Dia a dia

Programa Leve Leite para 3 mil famílias em Maués

Conhecida como a “terra da longevidade”, Maués passou a fabricar leite de soja para combater a desnutrição junto às crianças, beneficiando, ainda, idosos e deficientes – fotos: Michael Dantas

Há quase 20 dias desde o seu lançamento, o programa Leve Leite começou a reforçar a alimentação dos moradores do município de Maués (distante a 276 quilômetros de Manaus). O projeto vem garantir que o leite de soja esteja presente em 3 mil residências, a fim de combater a desnutrição de seus habitantes. Em pouco tempo, a ação já é aprovada pelas pessoas.

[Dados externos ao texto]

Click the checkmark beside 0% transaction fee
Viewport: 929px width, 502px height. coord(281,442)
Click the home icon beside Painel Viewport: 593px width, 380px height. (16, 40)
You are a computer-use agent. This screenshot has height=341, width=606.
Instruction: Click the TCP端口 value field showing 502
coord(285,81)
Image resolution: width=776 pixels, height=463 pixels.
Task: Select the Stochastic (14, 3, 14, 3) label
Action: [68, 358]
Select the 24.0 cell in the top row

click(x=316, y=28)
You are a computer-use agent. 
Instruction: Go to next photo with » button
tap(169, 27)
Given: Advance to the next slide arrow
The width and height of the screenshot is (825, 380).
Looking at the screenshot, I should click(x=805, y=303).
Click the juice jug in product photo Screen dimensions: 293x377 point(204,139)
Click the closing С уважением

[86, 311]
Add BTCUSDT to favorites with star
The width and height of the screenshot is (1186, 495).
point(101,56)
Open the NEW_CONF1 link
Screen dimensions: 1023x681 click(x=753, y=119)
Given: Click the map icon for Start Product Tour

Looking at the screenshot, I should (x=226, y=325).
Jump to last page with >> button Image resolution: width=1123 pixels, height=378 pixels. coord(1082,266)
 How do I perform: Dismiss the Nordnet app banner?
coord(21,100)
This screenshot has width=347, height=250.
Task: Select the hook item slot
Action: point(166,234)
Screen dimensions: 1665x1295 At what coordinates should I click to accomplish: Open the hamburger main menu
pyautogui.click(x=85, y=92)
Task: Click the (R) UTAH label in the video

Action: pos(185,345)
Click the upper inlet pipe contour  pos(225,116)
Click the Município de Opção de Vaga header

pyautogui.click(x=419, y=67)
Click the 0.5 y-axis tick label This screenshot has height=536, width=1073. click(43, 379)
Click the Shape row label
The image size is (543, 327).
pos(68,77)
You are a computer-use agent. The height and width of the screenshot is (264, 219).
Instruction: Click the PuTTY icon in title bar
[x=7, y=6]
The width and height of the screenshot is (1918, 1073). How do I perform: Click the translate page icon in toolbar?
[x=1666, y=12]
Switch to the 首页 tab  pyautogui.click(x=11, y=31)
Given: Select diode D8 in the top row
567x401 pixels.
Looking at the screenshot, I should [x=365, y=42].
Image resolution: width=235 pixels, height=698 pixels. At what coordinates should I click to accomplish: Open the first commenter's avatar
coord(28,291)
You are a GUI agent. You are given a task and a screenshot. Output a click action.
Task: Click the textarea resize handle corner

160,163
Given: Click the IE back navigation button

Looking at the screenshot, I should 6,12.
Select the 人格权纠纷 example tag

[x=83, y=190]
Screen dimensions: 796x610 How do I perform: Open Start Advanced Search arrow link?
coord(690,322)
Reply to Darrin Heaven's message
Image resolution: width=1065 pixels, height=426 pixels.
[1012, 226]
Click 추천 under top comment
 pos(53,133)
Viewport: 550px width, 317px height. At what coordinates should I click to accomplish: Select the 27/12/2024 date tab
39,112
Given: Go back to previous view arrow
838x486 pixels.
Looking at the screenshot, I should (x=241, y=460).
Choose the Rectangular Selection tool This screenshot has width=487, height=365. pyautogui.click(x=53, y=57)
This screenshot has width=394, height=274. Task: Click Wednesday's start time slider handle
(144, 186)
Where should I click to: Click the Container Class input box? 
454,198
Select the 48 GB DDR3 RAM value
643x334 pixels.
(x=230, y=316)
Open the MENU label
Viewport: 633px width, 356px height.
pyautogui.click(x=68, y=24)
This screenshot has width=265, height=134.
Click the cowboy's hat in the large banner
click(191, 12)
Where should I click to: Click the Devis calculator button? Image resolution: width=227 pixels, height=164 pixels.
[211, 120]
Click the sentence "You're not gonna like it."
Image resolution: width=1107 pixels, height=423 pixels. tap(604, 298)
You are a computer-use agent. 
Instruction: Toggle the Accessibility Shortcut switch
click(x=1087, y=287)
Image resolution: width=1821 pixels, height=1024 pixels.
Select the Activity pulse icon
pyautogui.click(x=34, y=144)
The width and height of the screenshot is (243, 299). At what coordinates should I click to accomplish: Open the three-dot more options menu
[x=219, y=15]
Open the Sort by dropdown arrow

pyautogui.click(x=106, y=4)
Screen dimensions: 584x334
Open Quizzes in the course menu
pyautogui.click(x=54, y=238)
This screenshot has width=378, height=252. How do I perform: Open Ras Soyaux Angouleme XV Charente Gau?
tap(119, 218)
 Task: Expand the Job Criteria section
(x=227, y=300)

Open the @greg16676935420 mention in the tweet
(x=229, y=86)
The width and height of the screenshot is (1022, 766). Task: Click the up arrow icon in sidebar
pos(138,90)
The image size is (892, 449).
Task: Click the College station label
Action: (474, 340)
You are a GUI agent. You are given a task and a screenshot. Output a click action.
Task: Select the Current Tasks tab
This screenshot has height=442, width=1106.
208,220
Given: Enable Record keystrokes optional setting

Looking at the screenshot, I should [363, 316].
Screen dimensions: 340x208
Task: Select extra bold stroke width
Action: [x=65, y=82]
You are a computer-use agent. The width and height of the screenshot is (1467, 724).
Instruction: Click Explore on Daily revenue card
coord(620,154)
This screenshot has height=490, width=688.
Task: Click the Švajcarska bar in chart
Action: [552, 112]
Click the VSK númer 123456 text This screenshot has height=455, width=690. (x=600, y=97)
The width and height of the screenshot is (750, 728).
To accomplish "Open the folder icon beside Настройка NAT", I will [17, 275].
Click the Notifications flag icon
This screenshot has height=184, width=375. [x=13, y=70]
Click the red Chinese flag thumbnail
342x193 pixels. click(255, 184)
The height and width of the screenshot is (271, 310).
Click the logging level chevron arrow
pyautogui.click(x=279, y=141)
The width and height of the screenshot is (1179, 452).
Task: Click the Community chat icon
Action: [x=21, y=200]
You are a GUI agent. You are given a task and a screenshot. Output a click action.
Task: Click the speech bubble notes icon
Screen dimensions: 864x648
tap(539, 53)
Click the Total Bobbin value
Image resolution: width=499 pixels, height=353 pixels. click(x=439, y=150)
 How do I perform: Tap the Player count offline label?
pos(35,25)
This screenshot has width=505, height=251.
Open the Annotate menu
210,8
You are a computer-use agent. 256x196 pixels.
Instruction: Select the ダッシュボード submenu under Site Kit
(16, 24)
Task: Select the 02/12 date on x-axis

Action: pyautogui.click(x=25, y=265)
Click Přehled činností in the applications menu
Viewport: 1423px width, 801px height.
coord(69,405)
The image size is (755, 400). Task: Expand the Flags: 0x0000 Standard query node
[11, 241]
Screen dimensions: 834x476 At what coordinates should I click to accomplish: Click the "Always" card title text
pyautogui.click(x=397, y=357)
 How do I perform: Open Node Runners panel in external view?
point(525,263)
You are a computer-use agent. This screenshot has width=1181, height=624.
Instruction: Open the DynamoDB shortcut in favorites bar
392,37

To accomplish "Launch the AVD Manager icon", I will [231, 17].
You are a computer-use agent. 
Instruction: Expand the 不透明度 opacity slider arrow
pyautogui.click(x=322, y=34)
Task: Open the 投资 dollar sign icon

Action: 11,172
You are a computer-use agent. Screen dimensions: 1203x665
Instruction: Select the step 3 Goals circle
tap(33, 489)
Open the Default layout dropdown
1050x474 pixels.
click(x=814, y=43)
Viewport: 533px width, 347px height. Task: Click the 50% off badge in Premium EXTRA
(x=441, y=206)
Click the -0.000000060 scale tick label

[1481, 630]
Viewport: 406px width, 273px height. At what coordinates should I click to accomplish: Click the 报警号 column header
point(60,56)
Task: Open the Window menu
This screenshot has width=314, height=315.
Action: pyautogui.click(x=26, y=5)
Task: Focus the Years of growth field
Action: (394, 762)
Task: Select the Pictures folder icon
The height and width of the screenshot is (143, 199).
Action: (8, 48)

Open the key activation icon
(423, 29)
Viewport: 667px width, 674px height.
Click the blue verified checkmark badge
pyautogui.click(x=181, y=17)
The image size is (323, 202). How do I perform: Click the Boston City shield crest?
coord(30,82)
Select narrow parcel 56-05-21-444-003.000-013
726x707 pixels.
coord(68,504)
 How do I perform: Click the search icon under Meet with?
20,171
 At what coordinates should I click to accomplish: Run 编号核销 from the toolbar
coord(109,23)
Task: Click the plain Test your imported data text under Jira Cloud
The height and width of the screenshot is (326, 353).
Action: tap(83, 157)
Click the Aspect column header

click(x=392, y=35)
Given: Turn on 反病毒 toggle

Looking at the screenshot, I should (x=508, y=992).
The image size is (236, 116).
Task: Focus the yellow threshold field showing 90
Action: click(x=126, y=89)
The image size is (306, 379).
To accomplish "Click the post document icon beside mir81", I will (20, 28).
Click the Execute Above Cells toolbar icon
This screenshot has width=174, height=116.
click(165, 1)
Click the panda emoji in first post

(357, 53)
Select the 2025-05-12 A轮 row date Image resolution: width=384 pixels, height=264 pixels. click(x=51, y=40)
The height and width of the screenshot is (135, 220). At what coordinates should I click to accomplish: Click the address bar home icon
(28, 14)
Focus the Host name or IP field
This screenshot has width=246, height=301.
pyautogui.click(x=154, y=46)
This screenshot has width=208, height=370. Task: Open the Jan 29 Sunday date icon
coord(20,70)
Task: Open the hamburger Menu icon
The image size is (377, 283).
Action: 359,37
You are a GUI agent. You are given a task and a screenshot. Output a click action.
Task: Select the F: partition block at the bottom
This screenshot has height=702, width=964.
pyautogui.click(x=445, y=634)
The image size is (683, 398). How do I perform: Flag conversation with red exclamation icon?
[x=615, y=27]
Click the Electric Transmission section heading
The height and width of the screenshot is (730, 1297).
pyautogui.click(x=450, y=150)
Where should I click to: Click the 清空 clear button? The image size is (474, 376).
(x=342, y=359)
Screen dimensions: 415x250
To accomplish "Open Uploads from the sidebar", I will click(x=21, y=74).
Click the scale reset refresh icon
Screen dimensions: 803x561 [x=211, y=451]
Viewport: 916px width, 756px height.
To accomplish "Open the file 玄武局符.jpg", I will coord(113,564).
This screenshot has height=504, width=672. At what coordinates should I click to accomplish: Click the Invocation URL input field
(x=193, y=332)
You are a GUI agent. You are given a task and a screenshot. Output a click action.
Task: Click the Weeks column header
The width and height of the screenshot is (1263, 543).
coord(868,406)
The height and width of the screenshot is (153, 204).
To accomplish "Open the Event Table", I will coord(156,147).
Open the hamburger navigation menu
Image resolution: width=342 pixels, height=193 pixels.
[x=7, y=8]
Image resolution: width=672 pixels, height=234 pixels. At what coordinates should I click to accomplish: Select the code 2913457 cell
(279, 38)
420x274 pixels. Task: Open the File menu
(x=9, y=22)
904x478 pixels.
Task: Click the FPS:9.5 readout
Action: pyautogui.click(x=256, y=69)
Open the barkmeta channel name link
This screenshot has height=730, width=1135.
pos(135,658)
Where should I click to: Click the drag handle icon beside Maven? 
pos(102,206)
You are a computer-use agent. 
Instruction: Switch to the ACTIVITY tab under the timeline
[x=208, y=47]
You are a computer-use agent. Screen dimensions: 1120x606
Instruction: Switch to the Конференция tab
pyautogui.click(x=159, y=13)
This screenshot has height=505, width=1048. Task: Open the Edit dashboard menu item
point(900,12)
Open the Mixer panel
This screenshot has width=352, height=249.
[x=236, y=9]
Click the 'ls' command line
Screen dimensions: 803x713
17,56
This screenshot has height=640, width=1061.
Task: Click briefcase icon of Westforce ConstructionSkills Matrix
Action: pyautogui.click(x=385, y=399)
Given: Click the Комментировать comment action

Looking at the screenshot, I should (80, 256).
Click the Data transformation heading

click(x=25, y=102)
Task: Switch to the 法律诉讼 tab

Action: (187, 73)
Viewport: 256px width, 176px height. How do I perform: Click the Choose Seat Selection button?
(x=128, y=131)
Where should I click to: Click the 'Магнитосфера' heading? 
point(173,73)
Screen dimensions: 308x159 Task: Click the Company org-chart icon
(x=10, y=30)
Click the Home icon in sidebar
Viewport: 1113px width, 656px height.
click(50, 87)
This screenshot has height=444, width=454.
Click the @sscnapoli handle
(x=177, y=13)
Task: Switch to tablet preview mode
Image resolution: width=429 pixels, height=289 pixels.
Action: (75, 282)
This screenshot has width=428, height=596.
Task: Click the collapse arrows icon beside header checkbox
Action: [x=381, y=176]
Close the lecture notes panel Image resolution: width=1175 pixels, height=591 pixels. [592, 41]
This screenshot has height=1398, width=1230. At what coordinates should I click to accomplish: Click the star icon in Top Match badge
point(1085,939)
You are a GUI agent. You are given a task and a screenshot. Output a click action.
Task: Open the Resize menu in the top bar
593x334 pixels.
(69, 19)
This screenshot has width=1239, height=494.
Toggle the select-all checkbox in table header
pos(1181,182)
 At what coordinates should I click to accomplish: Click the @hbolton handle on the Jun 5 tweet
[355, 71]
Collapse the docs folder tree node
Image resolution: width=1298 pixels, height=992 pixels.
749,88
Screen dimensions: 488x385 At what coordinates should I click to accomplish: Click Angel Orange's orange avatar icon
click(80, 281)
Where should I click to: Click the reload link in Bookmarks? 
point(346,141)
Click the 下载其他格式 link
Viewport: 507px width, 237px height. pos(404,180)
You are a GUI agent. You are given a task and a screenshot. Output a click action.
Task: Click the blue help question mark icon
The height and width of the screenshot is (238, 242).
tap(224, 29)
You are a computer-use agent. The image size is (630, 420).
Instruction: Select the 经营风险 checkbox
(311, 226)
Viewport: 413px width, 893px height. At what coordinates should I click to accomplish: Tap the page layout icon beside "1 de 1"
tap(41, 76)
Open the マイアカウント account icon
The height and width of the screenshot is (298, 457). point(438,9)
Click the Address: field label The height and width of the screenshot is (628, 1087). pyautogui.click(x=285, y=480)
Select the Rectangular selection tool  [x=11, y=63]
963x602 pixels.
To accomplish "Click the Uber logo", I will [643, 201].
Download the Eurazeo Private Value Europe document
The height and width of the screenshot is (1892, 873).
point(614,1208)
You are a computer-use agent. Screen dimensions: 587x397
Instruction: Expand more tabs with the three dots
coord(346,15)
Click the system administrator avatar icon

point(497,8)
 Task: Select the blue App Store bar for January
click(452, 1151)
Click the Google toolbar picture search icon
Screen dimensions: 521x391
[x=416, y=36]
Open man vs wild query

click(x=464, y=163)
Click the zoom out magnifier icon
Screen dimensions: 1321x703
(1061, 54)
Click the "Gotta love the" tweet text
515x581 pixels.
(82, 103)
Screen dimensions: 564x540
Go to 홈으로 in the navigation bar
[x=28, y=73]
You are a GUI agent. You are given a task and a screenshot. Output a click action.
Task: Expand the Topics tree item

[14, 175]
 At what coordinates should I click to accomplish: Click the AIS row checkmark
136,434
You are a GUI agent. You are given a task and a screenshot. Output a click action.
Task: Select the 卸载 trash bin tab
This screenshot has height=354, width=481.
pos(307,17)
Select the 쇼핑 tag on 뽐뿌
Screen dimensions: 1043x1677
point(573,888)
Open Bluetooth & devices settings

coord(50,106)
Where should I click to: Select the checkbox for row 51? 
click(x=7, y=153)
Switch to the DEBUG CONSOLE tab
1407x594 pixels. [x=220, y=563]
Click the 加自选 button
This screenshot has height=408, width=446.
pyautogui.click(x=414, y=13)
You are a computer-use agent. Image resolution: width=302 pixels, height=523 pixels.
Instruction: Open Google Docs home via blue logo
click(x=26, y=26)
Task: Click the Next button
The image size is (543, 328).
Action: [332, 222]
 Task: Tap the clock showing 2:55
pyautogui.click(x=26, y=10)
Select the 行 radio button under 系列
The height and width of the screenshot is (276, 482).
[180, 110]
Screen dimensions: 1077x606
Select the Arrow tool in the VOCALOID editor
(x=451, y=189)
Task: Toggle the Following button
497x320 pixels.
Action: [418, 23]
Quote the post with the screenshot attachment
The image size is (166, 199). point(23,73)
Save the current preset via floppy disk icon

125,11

Entre as famílias beneficiadas, está a da dona de casa Hidiane Soares Lima, 30, que vai às 5h da manhã ao ponto de distribuição do bairro Edem, para buscar dois litros de leite. Ela contou que uma garrafa é para sua família e a outra é para a sua sogra. “Está sendo ótimo, principalmente para as crianças. Elas, que antes saíam sem tomar café, agora têm o leite de soja, que é nutritivo, pode até substituir outros alimentos”, disse Hidiane, que tem quatro filhos, de 13, 9, 12 e 4 anos.

O foco do programa é garantir o reforço na alimentação das crianças de Maués 

No mesmo bairro, uma família de índios saterê-mawê também acrescentou o leite no cardápio do dia a dia. O estudante Enielson da Silva Pereira, 18, é o filho mais velho de uma casa onde há oito crianças, entre irmãos e primos, sendo que a mais nova tem 5 meses. “Nós gostamos do leite de soja, está ajudando na nossa alimentação. Tomamos no café, à tarde no lanche. Está sendo muito bom”, afirmou. Ainda que o foco do programa sejam as crianças, a ação promovida pela prefeitura do município favorece também parturientes, deficientes físicos e idosos. Inclusive, Maués é conhecida como a “terra da longevidade”. O aposentado Manoel Ferreira Ventura, 77, que participa das atividades do Centro de Convivência do Idoso (CCI), no bairro Santa Luzia, está tendo oportunidade de se alimentar com o leite da soja. “Acho bom o leite, me deixa mais forte. Sinto-me bem. Ajuda a fazer as atividades”, ressaltou.

Antonilze Goncalves da Silva, 26, é uma das responsáveis por fazer a entrega do leite para as famílias cadastradas. Ela se diz empolgada com o novo trabalho. “O Leve Leite tem gerado mais empregos, e a maioria aqui foi beneficiada. É bom fazer parte, porque ajuda quem não tem o que comer. A entrega começa às 6h, mas quando a gente chega, as famílias já estão aqui. É muito bom ajudar e ver o sorriso no rosto das pessoas”, frisou. O prefeito de Maués, Júnior Leite, explica que a ideia inicial era usar o sopão, mas optou-se pelo leite de soja pela possibilidade de controlar o valor nutricional. O programa, que já existiu em 2002, foi resgatado e repaginado neste ano. “Há muito tempo vem-se pensando uma iniciativa que tivesse apelo social forte. Escolhemos a soja pelo alto valor nutritivo, por não ter contraindicação, ser fácil de estocar e pela capacidade de produção”, informou.

A produção do leite é feita em uma fábrica localizada em Santa Tereza. O equipamento conhecido como “Vaca Mecânica” transforma a soja em leite, em um processo de dez horas de duração. “Trazemos a soja do Mato Grosso pelo menor preço e a logística ser melhor”, informou.